雪を吸い込んで線路外に吹き飛ばす除雪車「MCR」(記者撮影)

今年1月、豪雪のため新潟県三条市にて身動きが取れなくなったJR信越線の電車。運転再開まで約15時間半もかかった事実がクローズアップされたが、実は電車の救出に鉄道専用の除雪車が一役買っていた。道路と異なり、普段あまり目にすることのない鉄道の除雪はどのように行われるのか。

2月下旬、上越新幹線の越後湯沢駅から在来線で一駅のJR上越線「岩原(いわっぱら)スキー場前」駅へ。その名のとおり、駅の目と鼻の先にはゲレンデが広がる。石打丸山、湯沢中里など多数のスキー場がある豪雪地帯だけあって、線路にも容赦なく雪が積もる。

この地域の線路の除雪を担うのが、JR東日本(東日本旅客鉄道)のパートナー会社である東鉄工業だ。線路のメンテナンスや駅舎建設、ホームドアの設置など、JR東日本管内の鉄道工事が主な仕事だ。ここ湯沢町のほか、十日町市や長岡市、三条市あたりまでの線路の除雪を一手に担う。

除雪車は1~2駅ごとに配備

管轄エリアに配備されている除雪車は2種類ある。青色の「ENR」と、黄緑色の「MCR」で、どちらも「雪を線路脇に押しのける」「雪を吸い込んで線路外に吹き飛ばす」という役割を持つ。大柄で馬力のあるENRが雪を脇に寄せ、小回りの利くMCRでどかした雪を飛ばす流れが多い。管轄エリア全体でENRが10台、MCRが19台配備されているが、湯沢周辺を筆頭に豪雪地帯には1~2駅ごとに除雪車が配備されている。

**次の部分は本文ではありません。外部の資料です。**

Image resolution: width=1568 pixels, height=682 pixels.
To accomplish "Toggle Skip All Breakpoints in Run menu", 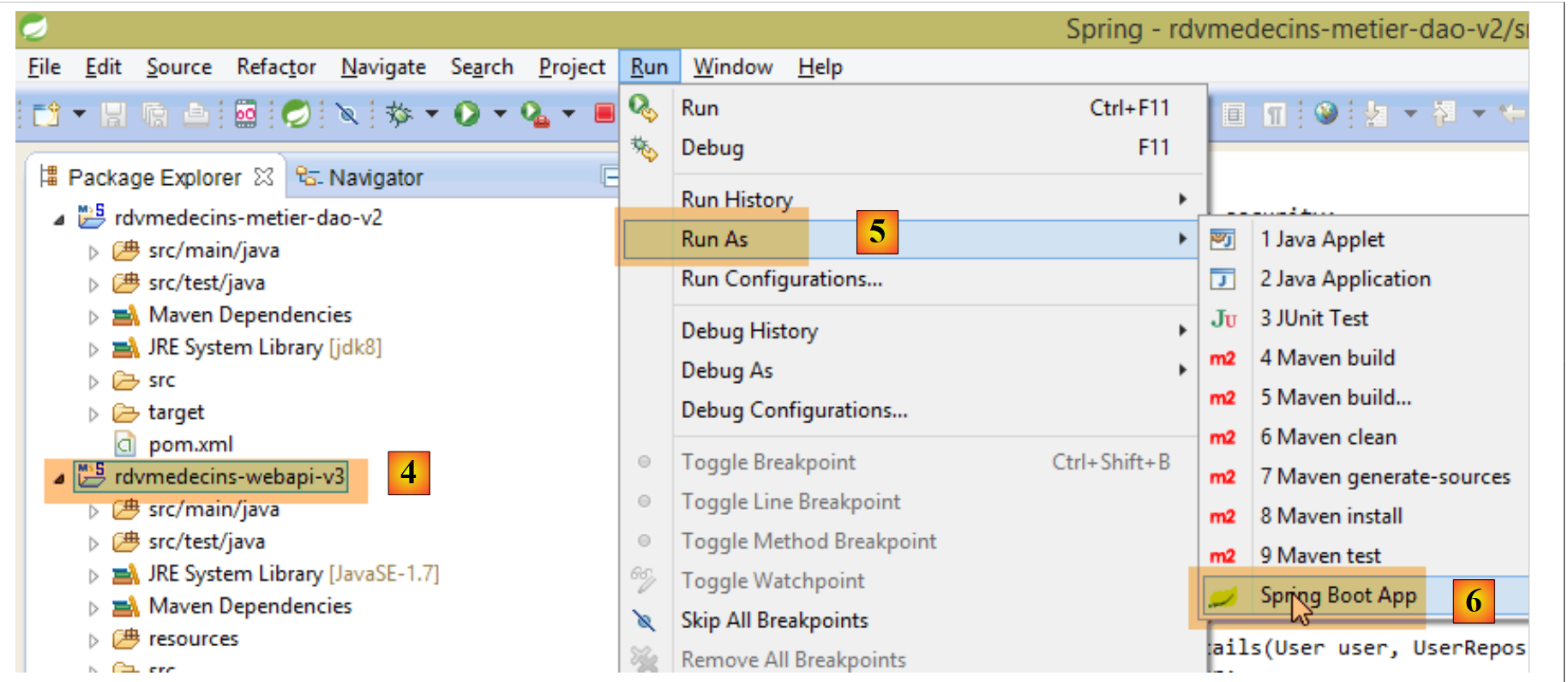I will (774, 620).
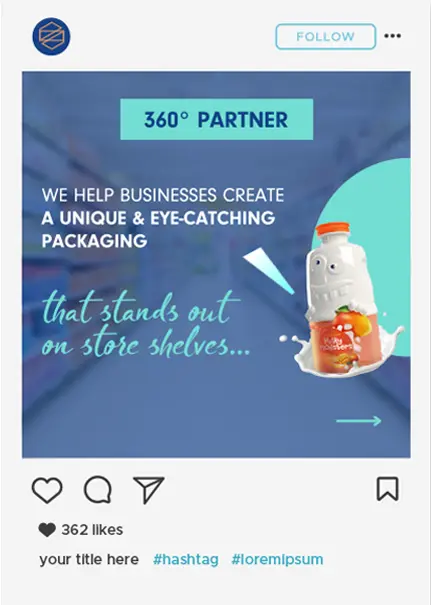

除雪車には鉄道車両として扱われるタイプと、保守作業機械として扱われるタイプ(モーターカー)があり、近年は後者が主流。ENRやMCRも一見機関車のように見えるが、鉄道車両ではなくモーターカーだ。したがって、走行時にはほかの列車が進入しないよう線路閉鎖の手続きがとられる。